I had no idea what kind of doctor I wanted to be when I started medical school. In the second year of med school, I was assigned to shadow a plastic surgeon. This changed everything! I saw such a wide variety of patients: breast cancer, tummy tuck, and even facial trauma patients. How could one surgeon treat so many different types of patients? This variety is what initially attracted me to plastic surgery. I noticed that the surgeons were happy, and the patients they treated were happy and grateful. This was where I needed to be.
6. What setbacks or obstacles did you encounter while pursuing your goals?
Getting a plastic surgery spot right out of med school is very competitive. When I applied, there were over 300 applicants for only 100 places. I knew that I had to be very flexible to go anywhere in the country if I got in. I was fortunate enough to get a spot at a great program in Rochester, NY. Unfortunately, this meant my wife had to give up a job opportunity in Los Angeles. It was a stressful, emotional, and exciting time for us to move across the entire country to start a new life together. It ended up being a fantastic experience that made us stronger as individuals and as a couple. I would not have traded this experience for anything.
7. What mentors do you currently have, or have you had during your career that made a lasting impact on you?
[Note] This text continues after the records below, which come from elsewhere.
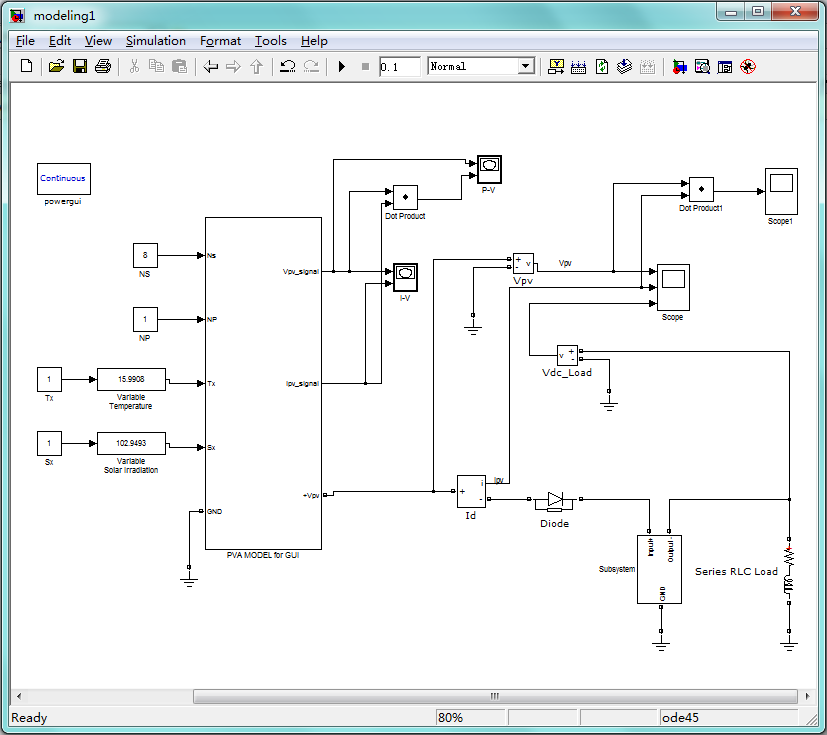The image size is (827, 735).
Task: Start the simulation with the play icon
Action: [340, 66]
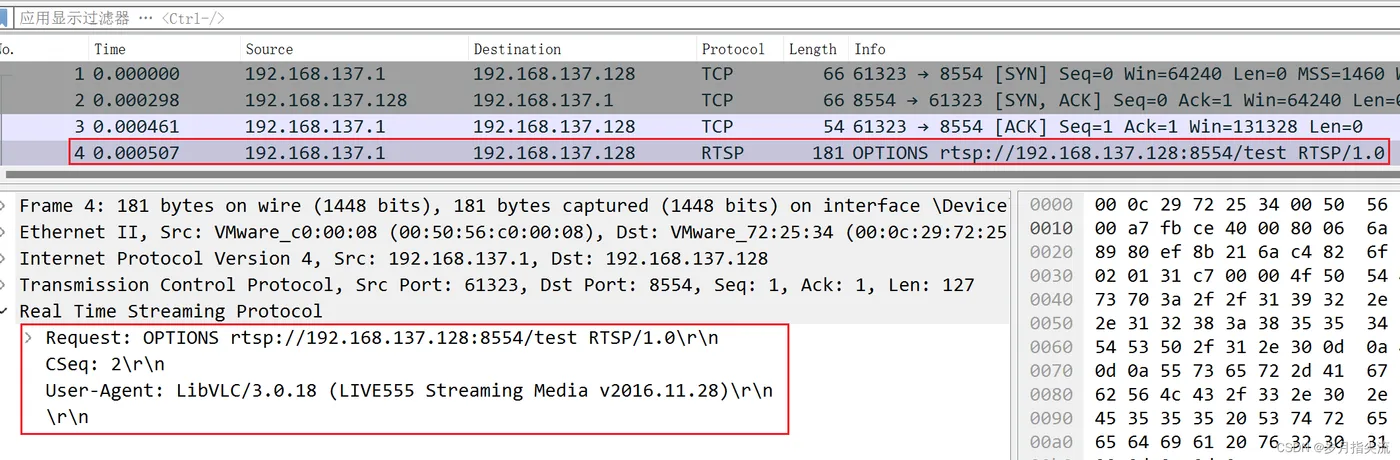Click the Protocol column header
This screenshot has height=460, width=1400.
[x=732, y=49]
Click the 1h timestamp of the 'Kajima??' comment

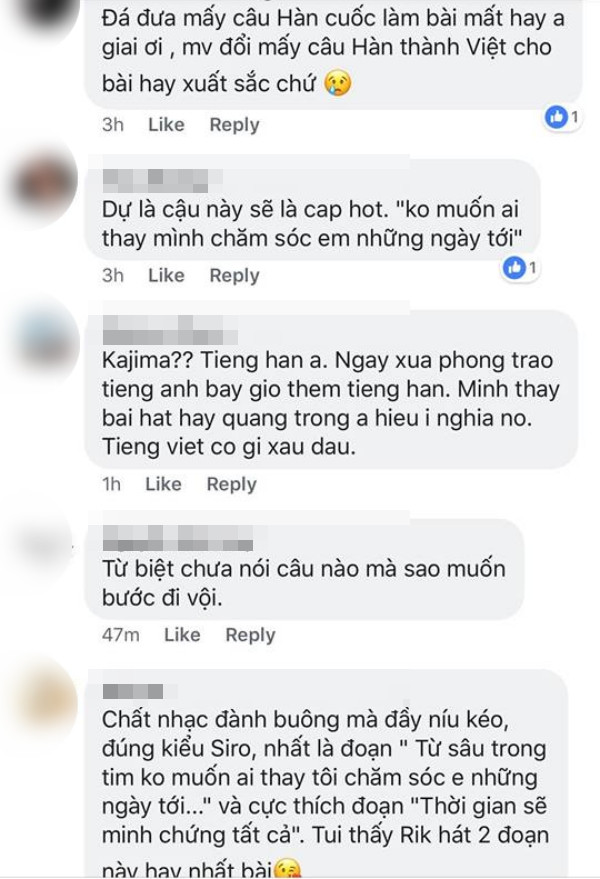pos(112,484)
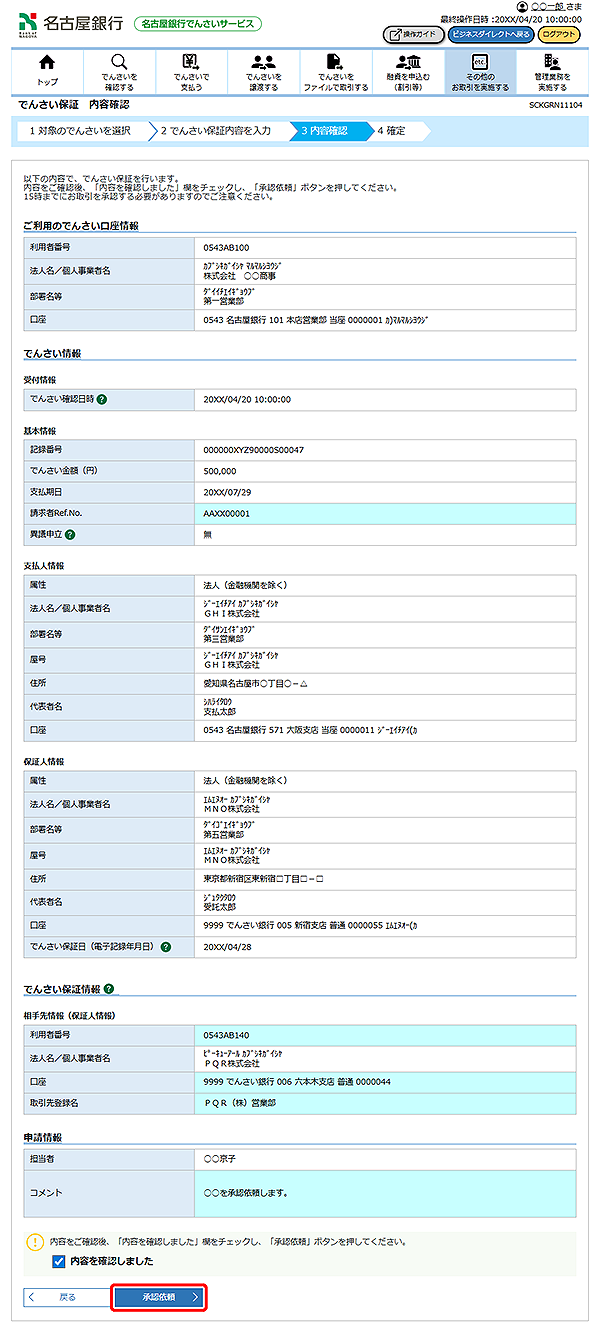Viewport: 600px width, 1327px height.
Task: Select step 1 対象のでんさいを選択
Action: [x=79, y=130]
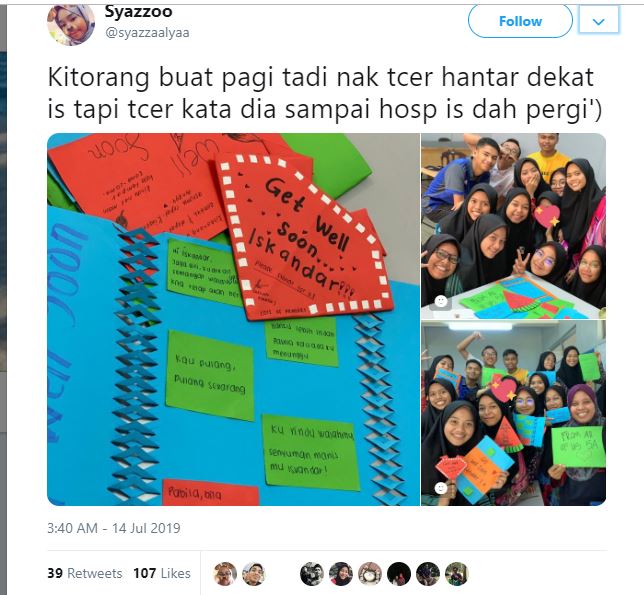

The primary mentor I have had in my professional career is my fellowship director, Dr. Jim Zins. He taught me a lot about how to approach surgery and anatomy. He is someone that genuinely loves what he does and loves teaching others. Professionally, he helped me gain confidence. I find myself repeating things to patients that I remember hearing him say.
The other group of mentors would be all of the other residents and fellows that I trained with. We learned together, we made mistakes together, we laughed together, and we grew as surgeons together. Some of these people have become life-long friends.
8. How did your journey to be a plastic surgeon change you internally?
The internal result of accomplishing what I have is much more gratifying and satisfying than I initially expected. When I was first starting this journey, I had no idea that I would become a plastic surgeon and open my own practice right out of fellowship. I literally built a business from nothing, and it worked! My plan and my goals evolved along the way. I didn’t have a master plan. In fact, my goals and plans still continue to change and evolve. I feel extremely satisfied and fulfilled with the work I do and the service I provide for my patients.